» Input material
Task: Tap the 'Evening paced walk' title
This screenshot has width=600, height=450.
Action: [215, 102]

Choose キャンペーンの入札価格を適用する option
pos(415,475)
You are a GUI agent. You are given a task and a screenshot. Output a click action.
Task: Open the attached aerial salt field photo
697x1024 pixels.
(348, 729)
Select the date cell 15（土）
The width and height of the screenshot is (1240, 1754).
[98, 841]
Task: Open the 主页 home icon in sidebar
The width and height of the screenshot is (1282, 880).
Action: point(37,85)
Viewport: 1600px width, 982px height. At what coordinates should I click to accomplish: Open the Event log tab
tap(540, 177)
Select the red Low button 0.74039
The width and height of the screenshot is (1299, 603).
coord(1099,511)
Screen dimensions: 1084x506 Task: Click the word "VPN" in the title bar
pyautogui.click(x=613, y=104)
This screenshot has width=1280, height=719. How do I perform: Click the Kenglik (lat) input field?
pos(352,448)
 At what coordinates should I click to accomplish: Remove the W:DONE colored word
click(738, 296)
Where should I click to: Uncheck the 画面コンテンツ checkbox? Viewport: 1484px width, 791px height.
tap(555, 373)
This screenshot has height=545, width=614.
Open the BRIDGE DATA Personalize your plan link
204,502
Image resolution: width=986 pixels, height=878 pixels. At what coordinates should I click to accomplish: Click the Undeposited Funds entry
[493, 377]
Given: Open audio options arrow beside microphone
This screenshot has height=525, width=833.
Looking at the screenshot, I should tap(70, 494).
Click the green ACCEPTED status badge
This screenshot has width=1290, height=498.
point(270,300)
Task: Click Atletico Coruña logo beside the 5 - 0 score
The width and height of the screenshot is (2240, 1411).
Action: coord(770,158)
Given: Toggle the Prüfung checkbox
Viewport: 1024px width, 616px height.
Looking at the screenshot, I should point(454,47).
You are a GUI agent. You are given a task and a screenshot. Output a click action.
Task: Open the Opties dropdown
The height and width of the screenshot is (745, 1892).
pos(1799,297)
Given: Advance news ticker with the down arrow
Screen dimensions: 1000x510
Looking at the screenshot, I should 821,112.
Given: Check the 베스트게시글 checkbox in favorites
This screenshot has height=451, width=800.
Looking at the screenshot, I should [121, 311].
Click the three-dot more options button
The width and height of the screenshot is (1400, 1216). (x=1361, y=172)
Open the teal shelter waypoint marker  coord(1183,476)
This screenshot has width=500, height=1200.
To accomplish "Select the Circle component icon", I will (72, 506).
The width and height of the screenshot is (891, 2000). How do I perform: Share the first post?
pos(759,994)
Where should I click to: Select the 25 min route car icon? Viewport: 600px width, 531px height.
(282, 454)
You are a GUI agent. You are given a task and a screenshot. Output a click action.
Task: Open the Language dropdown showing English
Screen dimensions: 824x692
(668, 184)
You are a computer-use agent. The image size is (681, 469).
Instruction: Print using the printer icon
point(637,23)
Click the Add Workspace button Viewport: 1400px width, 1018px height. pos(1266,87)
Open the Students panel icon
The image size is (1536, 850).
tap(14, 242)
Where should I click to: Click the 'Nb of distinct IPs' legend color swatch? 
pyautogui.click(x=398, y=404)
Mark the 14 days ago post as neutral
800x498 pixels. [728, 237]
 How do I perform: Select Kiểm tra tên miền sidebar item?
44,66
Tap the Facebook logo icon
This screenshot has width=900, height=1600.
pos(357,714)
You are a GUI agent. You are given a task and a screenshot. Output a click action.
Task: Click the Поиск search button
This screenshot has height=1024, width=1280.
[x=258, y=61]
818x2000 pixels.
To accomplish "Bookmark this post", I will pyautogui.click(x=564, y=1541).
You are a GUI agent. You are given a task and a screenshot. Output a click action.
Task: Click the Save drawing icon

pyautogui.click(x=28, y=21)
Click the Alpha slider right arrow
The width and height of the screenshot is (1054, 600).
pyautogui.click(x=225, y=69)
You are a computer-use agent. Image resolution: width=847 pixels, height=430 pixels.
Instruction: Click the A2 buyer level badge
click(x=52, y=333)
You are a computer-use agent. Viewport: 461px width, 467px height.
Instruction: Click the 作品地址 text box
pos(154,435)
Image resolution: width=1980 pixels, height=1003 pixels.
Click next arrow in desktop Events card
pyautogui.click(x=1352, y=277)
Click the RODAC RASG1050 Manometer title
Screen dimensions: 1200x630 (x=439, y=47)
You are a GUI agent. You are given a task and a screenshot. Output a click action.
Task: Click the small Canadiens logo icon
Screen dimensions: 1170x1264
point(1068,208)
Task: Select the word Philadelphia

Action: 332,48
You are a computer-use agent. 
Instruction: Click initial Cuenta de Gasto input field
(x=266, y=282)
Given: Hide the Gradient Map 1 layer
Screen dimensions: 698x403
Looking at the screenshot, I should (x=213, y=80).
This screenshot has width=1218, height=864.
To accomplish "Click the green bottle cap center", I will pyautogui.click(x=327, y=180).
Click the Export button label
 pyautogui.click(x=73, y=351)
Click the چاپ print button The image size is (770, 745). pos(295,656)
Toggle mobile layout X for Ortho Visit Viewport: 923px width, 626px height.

» Exercise objective
The data above, all of it, needs to be output exactly as written.

» Output of the task
Task: Tap the 'Evening paced walk' title
This screenshot has width=600, height=450.
Action: [215, 102]

Choose キャンペーンの入札価格を適用する option
pos(415,475)
You are a GUI agent. You are given a task and a screenshot. Output a click action.
Task: Open the attached aerial salt field photo
697x1024 pixels.
(348, 729)
Select the date cell 15（土）
The width and height of the screenshot is (1240, 1754).
[98, 841]
Task: Open the 主页 home icon in sidebar
The width and height of the screenshot is (1282, 880).
Action: point(37,85)
Viewport: 1600px width, 982px height. At what coordinates should I click to accomplish: Open the Event log tab
tap(540, 177)
Select the red Low button 0.74039
The width and height of the screenshot is (1299, 603).
coord(1099,511)
Screen dimensions: 1084x506 Task: Click the word "VPN" in the title bar
pyautogui.click(x=613, y=104)
This screenshot has width=1280, height=719. How do I perform: Click the Kenglik (lat) input field?
pos(352,448)
 At what coordinates should I click to accomplish: Remove the W:DONE colored word
click(738, 296)
Where should I click to: Uncheck the 画面コンテンツ checkbox? Viewport: 1484px width, 791px height.
tap(555, 373)
This screenshot has height=545, width=614.
Open the BRIDGE DATA Personalize your plan link
204,502
Image resolution: width=986 pixels, height=878 pixels. At what coordinates should I click to accomplish: Click the Undeposited Funds entry
[493, 377]
Given: Open audio options arrow beside microphone
This screenshot has height=525, width=833.
Looking at the screenshot, I should tap(70, 494).
Click the green ACCEPTED status badge
This screenshot has width=1290, height=498.
point(270,300)
Task: Click Atletico Coruña logo beside the 5 - 0 score
The width and height of the screenshot is (2240, 1411).
Action: coord(770,158)
Given: Toggle the Prüfung checkbox
Viewport: 1024px width, 616px height.
Looking at the screenshot, I should point(454,47).
You are a GUI agent. You are given a task and a screenshot. Output a click action.
Task: Open the Opties dropdown
The height and width of the screenshot is (745, 1892).
pos(1799,297)
Given: Advance news ticker with the down arrow
Screen dimensions: 1000x510
Looking at the screenshot, I should 821,112.
Given: Check the 베스트게시글 checkbox in favorites
This screenshot has height=451, width=800.
Looking at the screenshot, I should [121, 311].
Click the three-dot more options button
The width and height of the screenshot is (1400, 1216). (x=1361, y=172)
Open the teal shelter waypoint marker  coord(1183,476)
This screenshot has width=500, height=1200.
To accomplish "Select the Circle component icon", I will (72, 506).
The width and height of the screenshot is (891, 2000). How do I perform: Share the first post?
pos(759,994)
Where should I click to: Select the 25 min route car icon? Viewport: 600px width, 531px height.
(282, 454)
You are a GUI agent. You are given a task and a screenshot. Output a click action.
Task: Open the Language dropdown showing English
Screen dimensions: 824x692
(668, 184)
You are a computer-use agent. The image size is (681, 469).
Instruction: Print using the printer icon
point(637,23)
Click the Add Workspace button Viewport: 1400px width, 1018px height. pos(1266,87)
Open the Students panel icon
The image size is (1536, 850).
tap(14, 242)
Where should I click to: Click the 'Nb of distinct IPs' legend color swatch? 
pyautogui.click(x=398, y=404)
Mark the 14 days ago post as neutral
800x498 pixels. [728, 237]
 How do I perform: Select Kiểm tra tên miền sidebar item?
44,66
Tap the Facebook logo icon
This screenshot has width=900, height=1600.
pos(357,714)
You are a GUI agent. You are given a task and a screenshot. Output a click action.
Task: Click the Поиск search button
This screenshot has height=1024, width=1280.
[x=258, y=61]
818x2000 pixels.
To accomplish "Bookmark this post", I will pyautogui.click(x=564, y=1541).
You are a GUI agent. You are given a task and a screenshot. Output a click action.
Task: Click the Save drawing icon

pyautogui.click(x=28, y=21)
Click the Alpha slider right arrow
The width and height of the screenshot is (1054, 600).
pyautogui.click(x=225, y=69)
You are a computer-use agent. Image resolution: width=847 pixels, height=430 pixels.
Instruction: Click the A2 buyer level badge
click(x=52, y=333)
You are a computer-use agent. Viewport: 461px width, 467px height.
Instruction: Click the 作品地址 text box
pos(154,435)
Image resolution: width=1980 pixels, height=1003 pixels.
Click next arrow in desktop Events card
pyautogui.click(x=1352, y=277)
Click the RODAC RASG1050 Manometer title
Screen dimensions: 1200x630 (x=439, y=47)
You are a GUI agent. You are given a task and a screenshot. Output a click action.
Task: Click the small Canadiens logo icon
Screen dimensions: 1170x1264
point(1068,208)
Task: Select the word Philadelphia

Action: 332,48
You are a computer-use agent. 
Instruction: Click initial Cuenta de Gasto input field
(x=266, y=282)
Given: Hide the Gradient Map 1 layer
Screen dimensions: 698x403
Looking at the screenshot, I should (x=213, y=80).
This screenshot has width=1218, height=864.
To accomplish "Click the green bottle cap center", I will pyautogui.click(x=327, y=180).
Click the Export button label
 pyautogui.click(x=73, y=351)
Click the چاپ print button The image size is (770, 745). pos(295,656)
Toggle mobile layout X for Ortho Visit Viewport: 923px width, 626px height.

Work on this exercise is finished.